本当は少しでもいいから知りたい。命令で仕方なくとはいえ自分と結婚した彼のことを。

「……どうしてスヴェンはあまり眠れないの?体質?……それもともなにかあったの?」

 おそるおそる尋ねてみる。スヴェンは軽く瞳を閉じ、唇を動かした。

「答えたくない」

 ライラは一瞬、自分の耳を疑う。改めて脳で伝えられた言葉を処理し、つい声をあげた。

「え、ちょっと待って。聞けばいいって言っておいて、その回答はひどくない?」

「なぜ? 答えるかどうかは俺が決めると言ったはずだ」

「そうだけど……」

 勢いを失ったライラはソファの背もたれに手をかけたまま項垂れる。まったく、なんなのか。緊張感を持って聞いた分、脱力感も大きい。

「わかっただろ、俺は自分の意思ははっきりと口にする。だから、あれこれ考えて気を回すのは無駄骨だ。結婚したんだからそれくらいはわかっておけ」

 降ってきた言葉はいつもの彼らしく淡々としている。

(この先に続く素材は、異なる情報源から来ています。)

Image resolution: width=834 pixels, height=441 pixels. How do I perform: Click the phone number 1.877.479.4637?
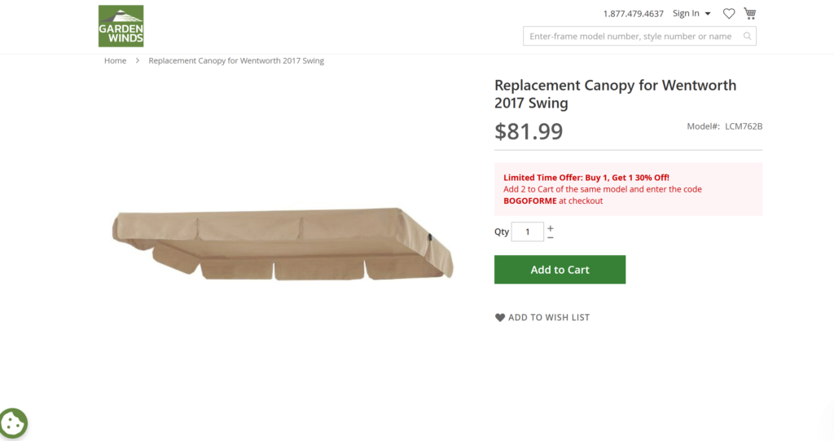633,14
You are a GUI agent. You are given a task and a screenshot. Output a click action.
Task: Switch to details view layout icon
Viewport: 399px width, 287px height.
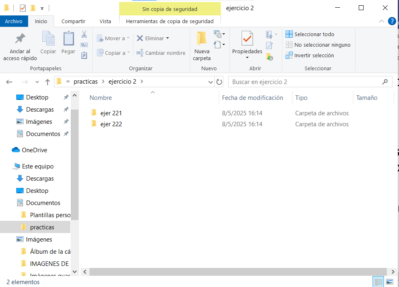tap(378, 282)
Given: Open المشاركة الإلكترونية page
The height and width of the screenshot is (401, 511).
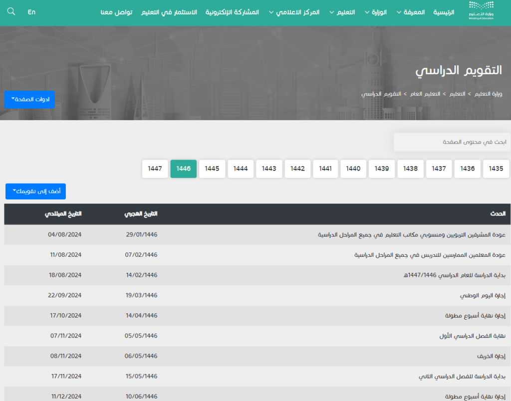Looking at the screenshot, I should tap(232, 12).
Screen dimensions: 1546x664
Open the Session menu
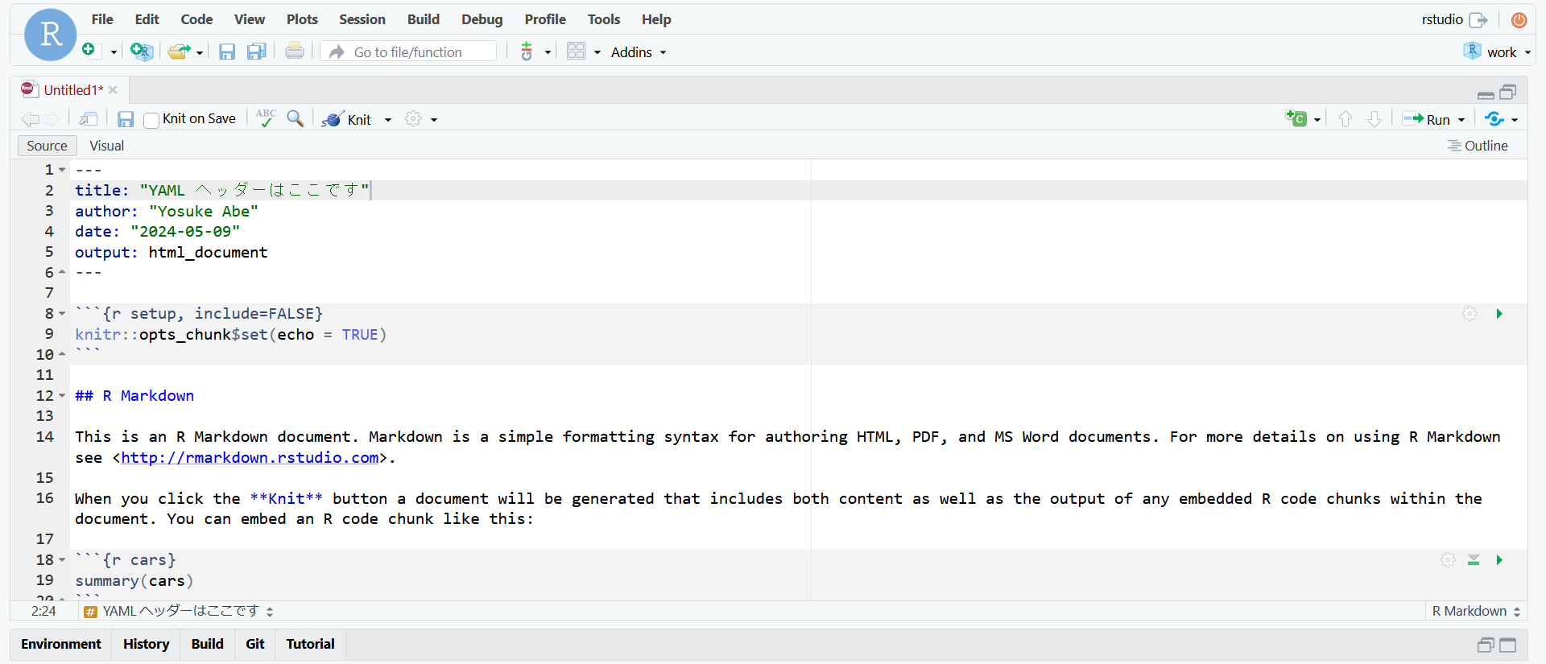pos(362,19)
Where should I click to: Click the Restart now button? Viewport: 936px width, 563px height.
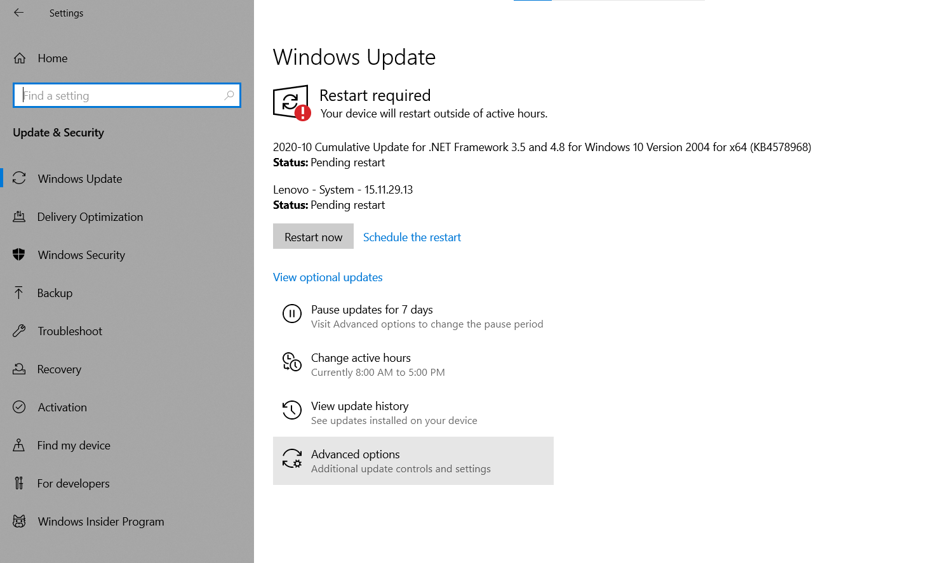click(313, 236)
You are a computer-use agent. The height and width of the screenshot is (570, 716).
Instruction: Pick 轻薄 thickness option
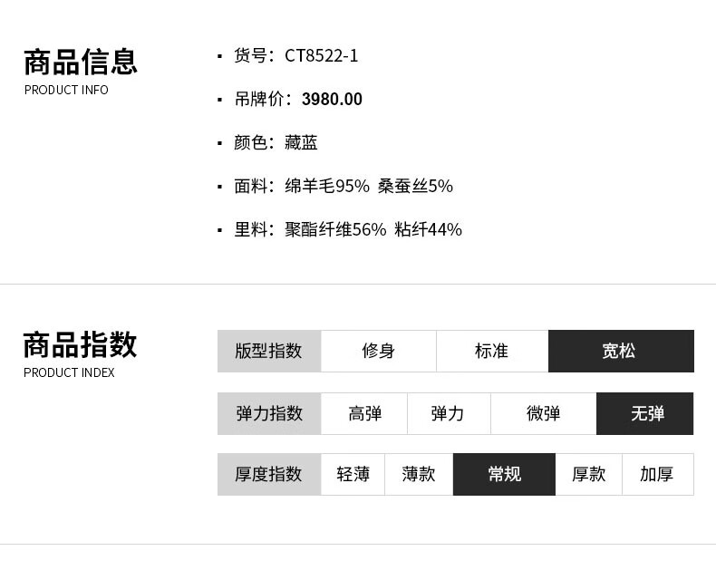[353, 474]
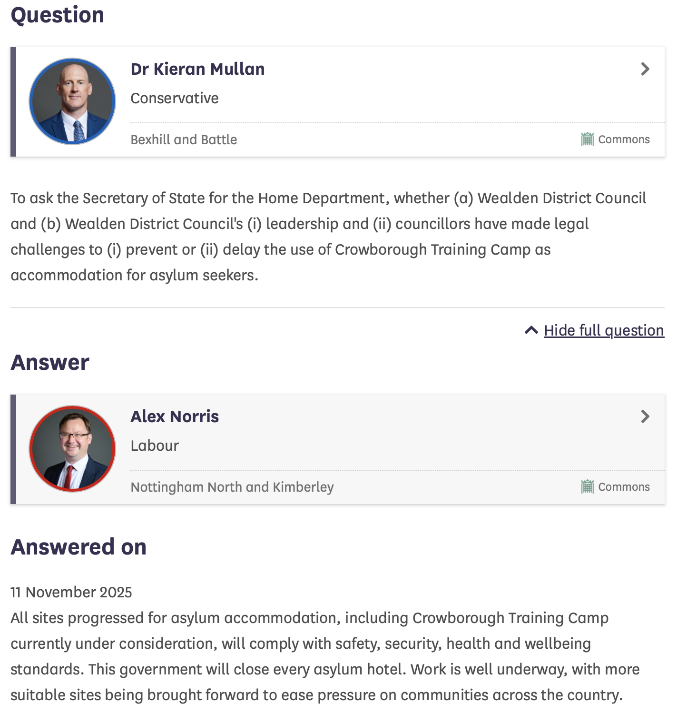Click Nottingham North and Kimberley constituency text
This screenshot has height=723, width=687.
point(232,487)
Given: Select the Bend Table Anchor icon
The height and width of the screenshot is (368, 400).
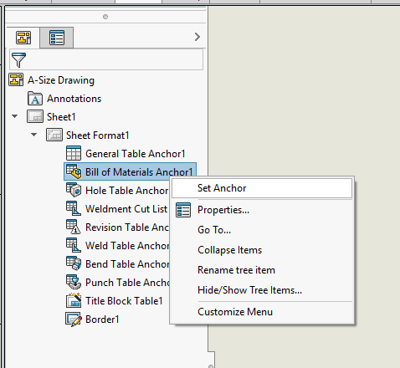Looking at the screenshot, I should coord(74,263).
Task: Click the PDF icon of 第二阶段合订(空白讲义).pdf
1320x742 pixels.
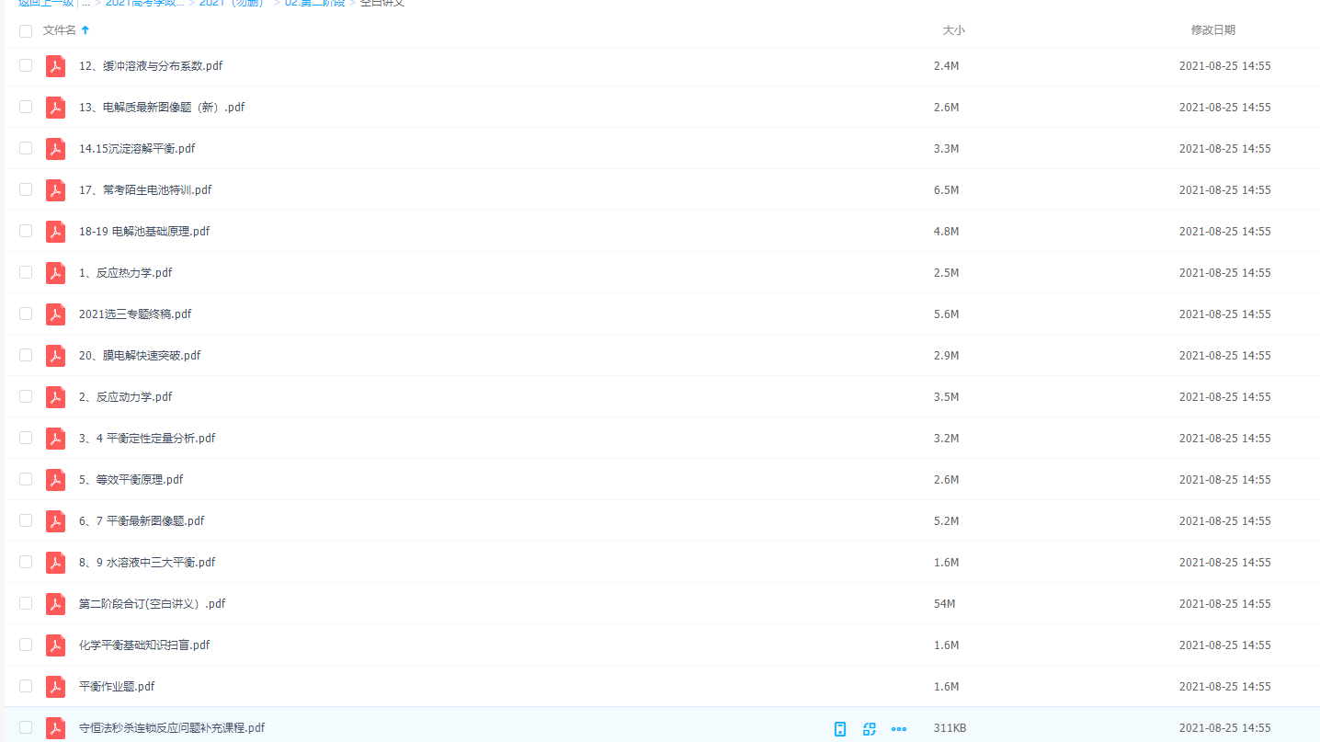Action: pyautogui.click(x=55, y=604)
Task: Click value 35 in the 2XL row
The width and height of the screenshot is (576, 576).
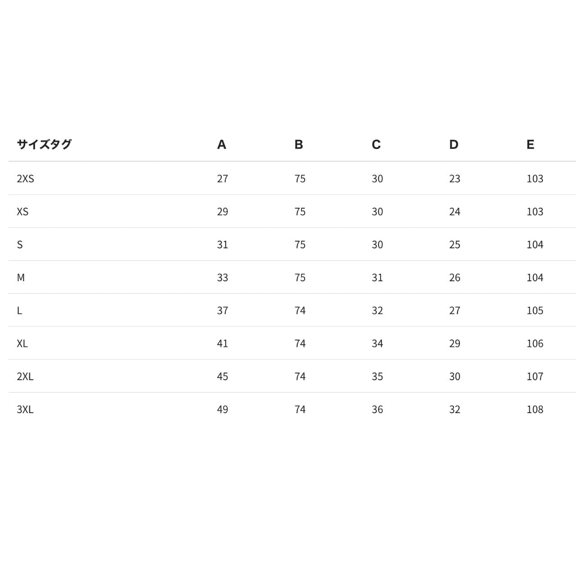Action: point(377,377)
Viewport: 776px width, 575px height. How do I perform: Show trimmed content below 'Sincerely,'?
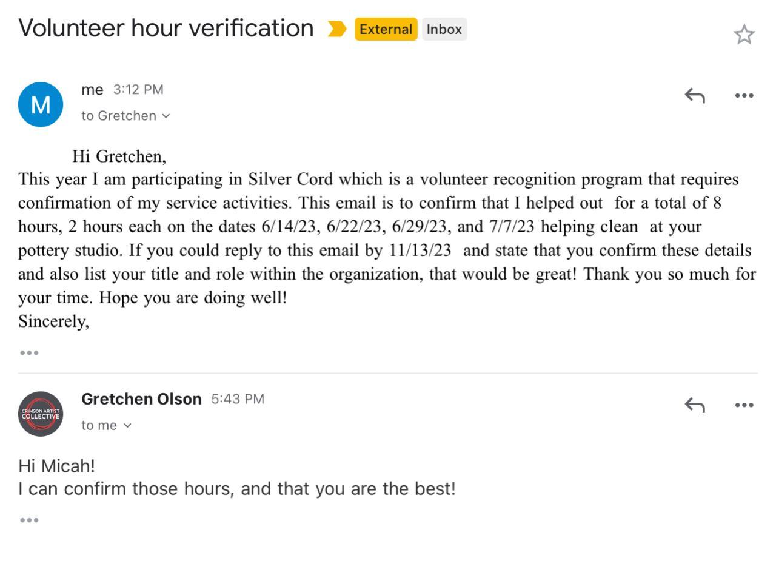click(29, 352)
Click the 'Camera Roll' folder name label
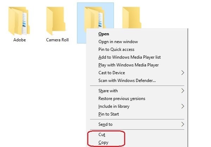211x147 pixels. (57, 40)
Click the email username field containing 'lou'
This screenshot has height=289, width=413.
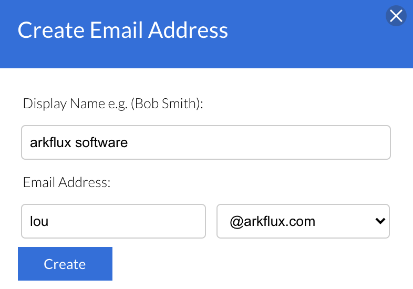113,221
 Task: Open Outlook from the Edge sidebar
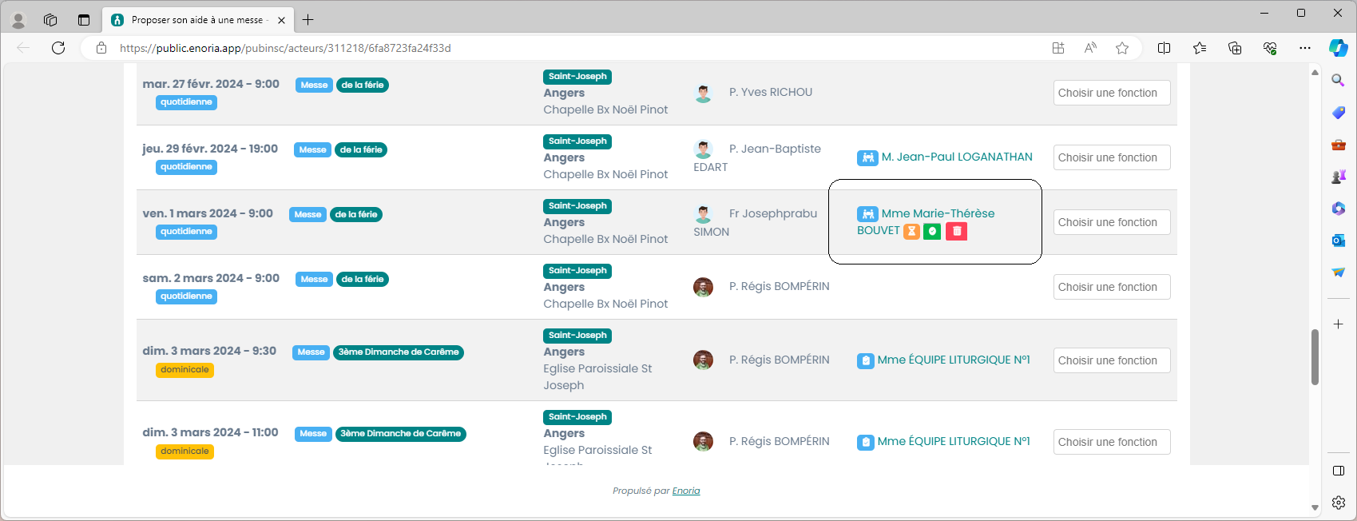click(x=1339, y=241)
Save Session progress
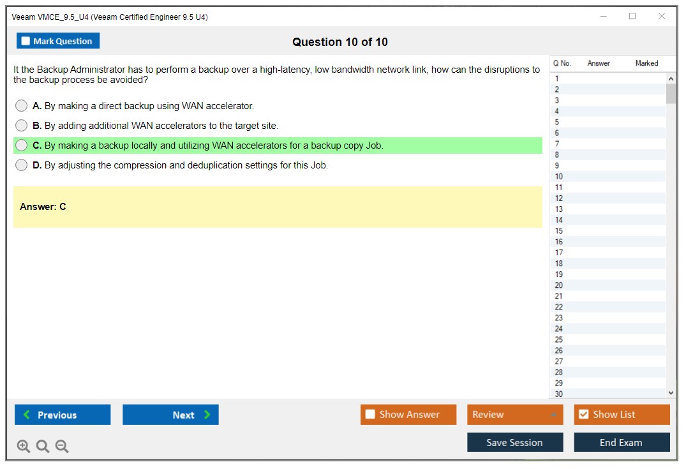This screenshot has height=469, width=686. (514, 443)
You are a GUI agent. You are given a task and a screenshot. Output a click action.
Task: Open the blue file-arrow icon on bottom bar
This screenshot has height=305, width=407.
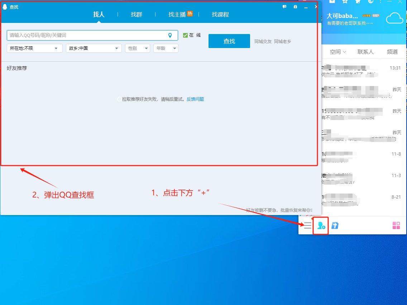coord(335,225)
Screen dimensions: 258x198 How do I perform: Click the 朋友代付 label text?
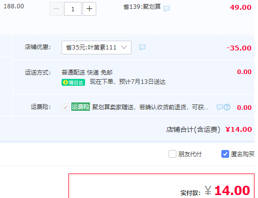tap(190, 154)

けれどそこにスヴェンの優しさが見えた気がして、ライラは苦しげに顔を歪めた。

「ごめん、なさい。フューリエンなんて言われながら、私には特別な力も、周りが思うような大きな価値があるわけでもない。私自身にはなにもないのに、アードラーであるスヴェンには結婚という形で迷惑をかけて……」

 国王陛下の命令という形で、彼は自分が思う以上にわりきって受け入れているのかもしれない。だからといって、なにも後ろめたさを感ないほどライラは図太くもなかった。

 気遣われた分、余計に申し訳ない気持ちが増幅する。